Following the path of increasingly sophisticated AI and the constancy of human nature, you have a convergence that forces sites to make a trade-off. When the worst human CAPTCHA solvers become undifferentiated from the best AI CAPTCHA solvers, humans begin to be rejected at the gate in more frequent numbers. While bots can Trojan Horse their way into sites, completely undetected. For an anti-bot developer, the naive trade-off is to make the CAPTCHA more difficult and alienate users or keep the CAPTCHA solvable by the simplest human and open the floodgates for bots to access sites with increasingly high success rates.
At some level, an arms race ensues, and it isn’t clear to us what the equilibrium is.

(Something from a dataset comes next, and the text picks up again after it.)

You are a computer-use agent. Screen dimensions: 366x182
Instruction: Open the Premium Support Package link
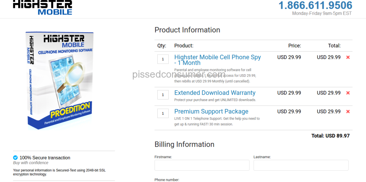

If human intelligence is different from artificial intelligence in some essential way, maybe we can sidestep the arms race altogether. For example, on many standardized exams, children are asked to identify what pair is analogous to another pair, e.g., “kitten is to cat” as “[what] is to dog,” with the obvious answer being “puppy.” The analogy is obvious to us because we don’t think of kitten as the word “kitten,” we use the word “kitten” to denote that which is a baby, furry feline that has four legs, two pointy ears, likes tuna, and has a tongue that feels like sandpaper. We think conceptually; AI thinks correlatively, i.e., it does not think per se but relates terms, numbers, &c. to others.
This is the intuition behind the ARC Prize, whose visual analogies are effectively unbeatable by AI despite its parallel advancements. It’s worth noting that a Large Language Model (LLM) like GPT-4 can complete written analogies like “kitten is to cat”, but there was a point in which it could not, therefore such a CAPTCHA would be safe from botting. Is this evidence of machine intelligence thinking conceptually? Or seeing enough data to learn a correlative representation of analogy? A topic for another time.
Ultimately, this essential distinction may be meaningless for CAPTCHA design if conceiving (what humans do) and relating (what machine learning does) are functionally identical. Only time will tell.